■ CHECK YOUR UNDERSTANDING ■
a. In the MVCI forum thread, why does the poster avoid putting realistic numbers to repurchased units versus newly built units? Explain in one to three sentences.
b. Continue the MVCI forum thread from its last sentence.
[[ SUPPLIED PASSAGE open ]]
This is why I am going to stop responding on this thread. I am not only not contributing to the actual reason why the thread was created, Worse, I am contributing fake information. I will not cross the line in the sand.


Stop contributing to this thread
================================================== Line in sand
Thinking I am contributing to the thread and not really.
 
I am 100% certain it is not. The property is in Orange County California near Disney World. I am going to do everyone a favor and just be a silent participant on this thread. I am not concerned about the viability of MVCI as a company and if/when I do, I will run for the hills.

Disney World is in Florida. Disney LAND is in Southern California.
 
If you revisit my comment, I was actually referring to the number of UNITS, not the dollar amount. Due to the low cost of acquiring existing inventory, anything they build new may seem like a significant $ amount in relative terms, but the actual number of new units should be quite small.

By aggregating the delinquent accounts for the 4 trusts and each of the 125 resorts and factoring in ROFR, it appears as though they acquire EXISTING inventory equivalent to 3-5 large resorts annually. Contrast to the relatively small number of new units they develop—perhaps only one new (smallish) resort every few years.

That's why I said they "sort of addressed" your question in their presentations. Clearly, units percentage mix is going to be different than dollar mix. They do almost certainly repurchase far more units each year than they build, but putting any realistic numbers to it is basically "spit-balling" a guess unless we have some idea what the average cost to develop a unit is and their average cost of repurchased units. Given they haven't disclosed (or even hinted at) those numbers, I prefer to avoid pure conjecture without any facts to guide an educated guess.
[[ SUPPLIED PASSAGE closed ]]
[[ DATA BELOW open ]]
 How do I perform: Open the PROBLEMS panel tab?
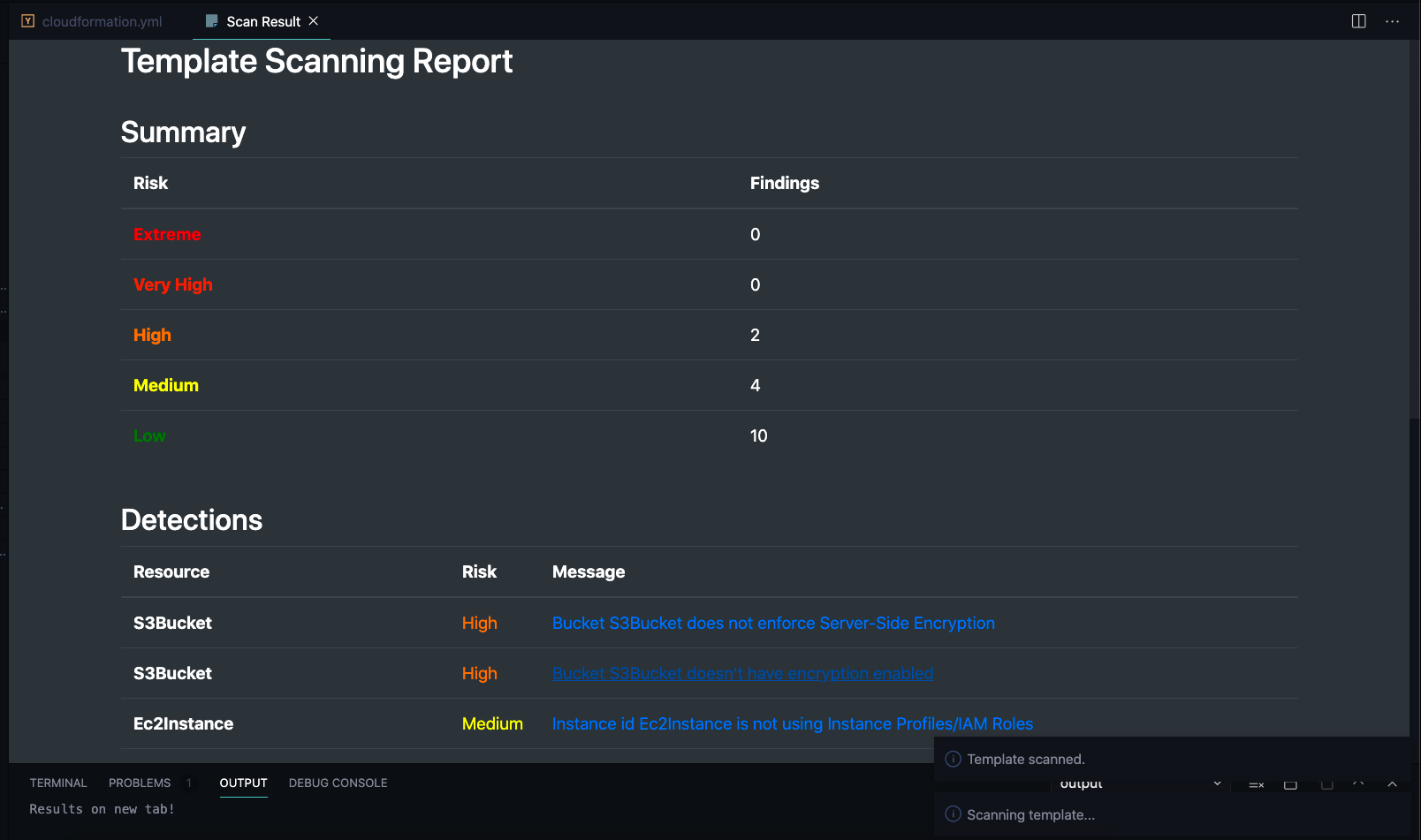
[[ DATA BELOW closed ]]
■ ANSWERS BY TASK ■
a. Realistic numbers would require knowing the average cost to develop a unit and the average cost of repurchased units. Those figures haven't been disclosed or even hinted at, so any estimate would be pure conjecture. The poster prefers not to guess without facts.

b.
 
Disney World is in Florida. Disney LAND is in Southern California.
Though there is an Orange County in both California and Florida just to add to the confusion.... Personally neither location is that exciting to me, but due to the many MVC and HGV resorts in Florida i would prefer Orange County Ca,... But pretty sure my preference won't change the actual location.
 
Though there is an Orange County in both California and Florida just to add to the confusion.... Personally neither location is that exciting to me, but due to the many MVC and HGV resorts in Florida i would prefer Orange County Ca,... But pretty sure my preference won't change the actual location.

Yes another California resort would definitely be preferable to more Orlando inventory! (Even though I’m a lot closer to Florida!)